O conceito de Trabalho Decente objetiva a realização de melhores práticas nos ambientes de
trabalho, propugnando o desenvolvimento de empregos formais e produtivos, com igualdades de
oportunidades e livres do trabalho escravo e infantil. Assim, presume-se que os agentes envolvidos com o
desenvolvimento de tal conceito tenham em seus discursos e práticas a clareza sobre os efeitos danosos do
trabalho infantil, escravo, informal, inseguro e precário.
Por isso, espanta-nos em observar, como visto nas oficinas desenvolvidas no ano de 2013, a
manutenção de um discurso de “salvação” das crianças pelo trabalho entre agentes que deveriam
combater tais formas de trabalho.
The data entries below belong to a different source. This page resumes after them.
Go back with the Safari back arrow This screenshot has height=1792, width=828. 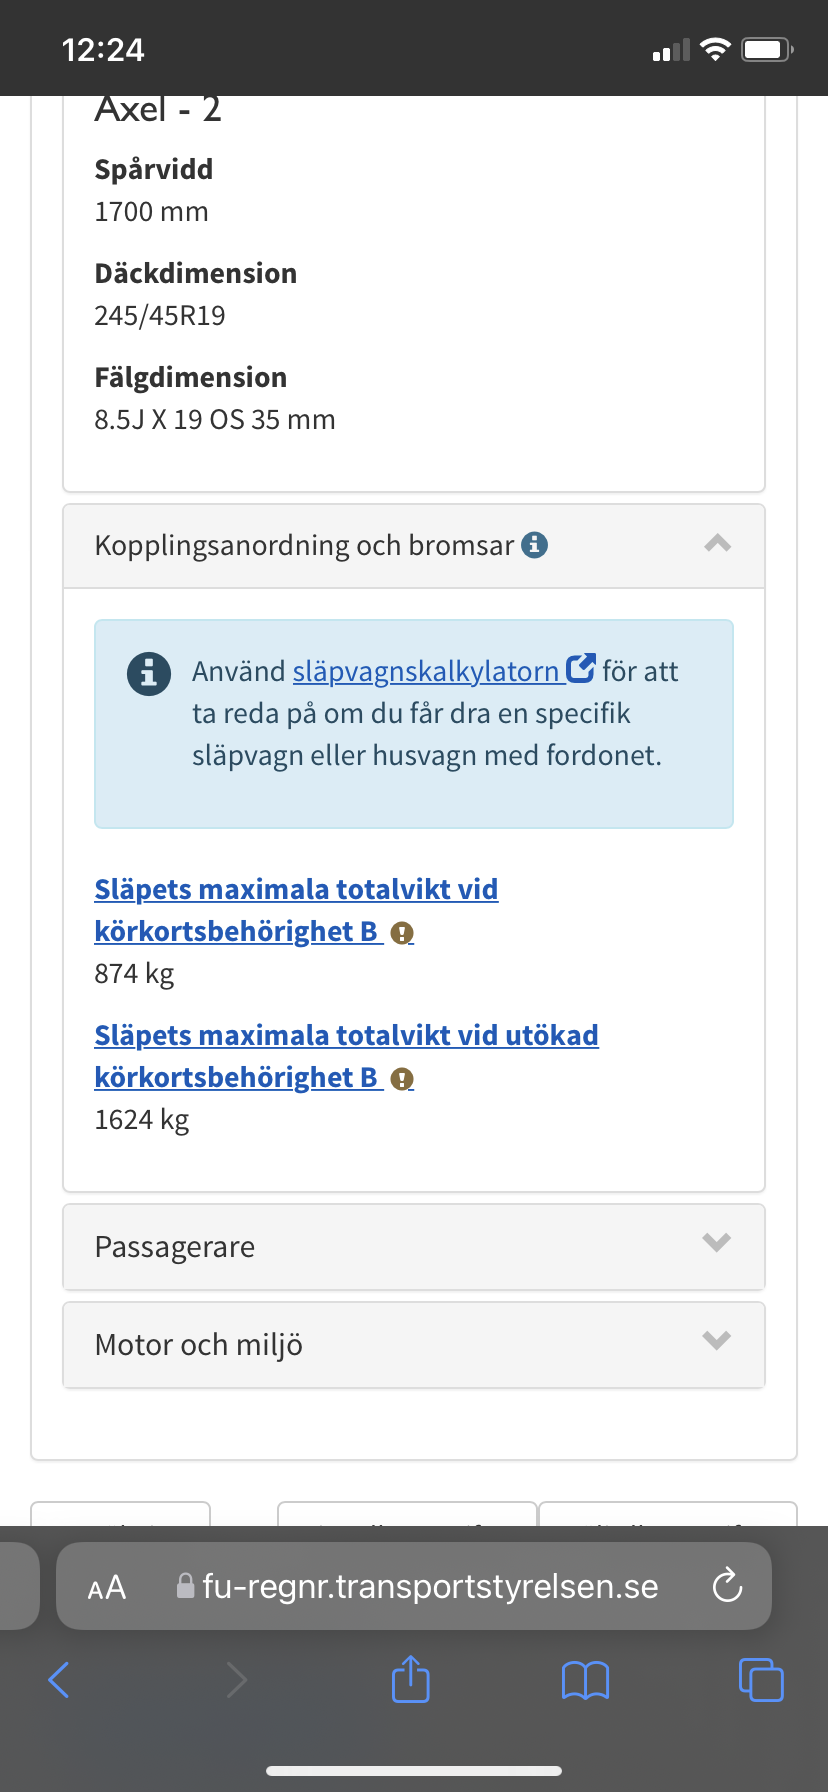coord(59,1680)
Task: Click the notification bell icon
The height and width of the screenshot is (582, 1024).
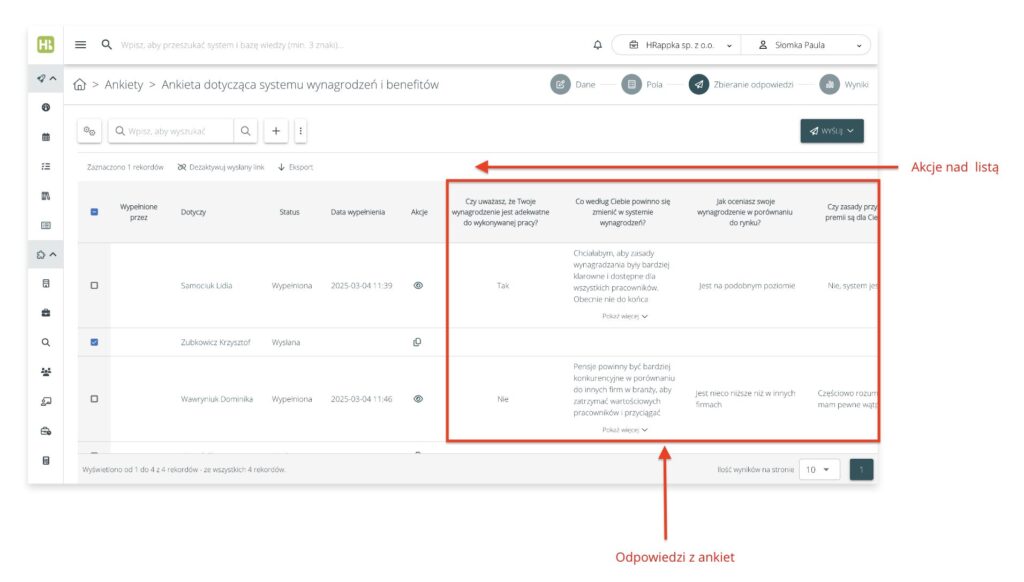Action: pyautogui.click(x=598, y=45)
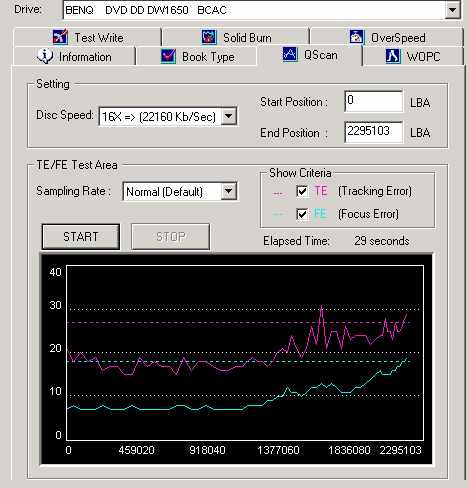Click the QScan graph icon

(x=290, y=54)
Isso nos levou a discutir as origens de tal discurso e procurar estabelecer
meios para romper com essa cultura que exaltando o trabalho infantil acaba por promover a reprodução da
desigualdade social, ao invés de ajudar na sua superação.
Entende-se que somente assim será possível pensar em um desenvolvimento econômico e social
sustentável, nos termos de práticas de trabalho que contribuam para o pleno desenvolvimento do
trabalhador, em todas as instâncias de sua vida social.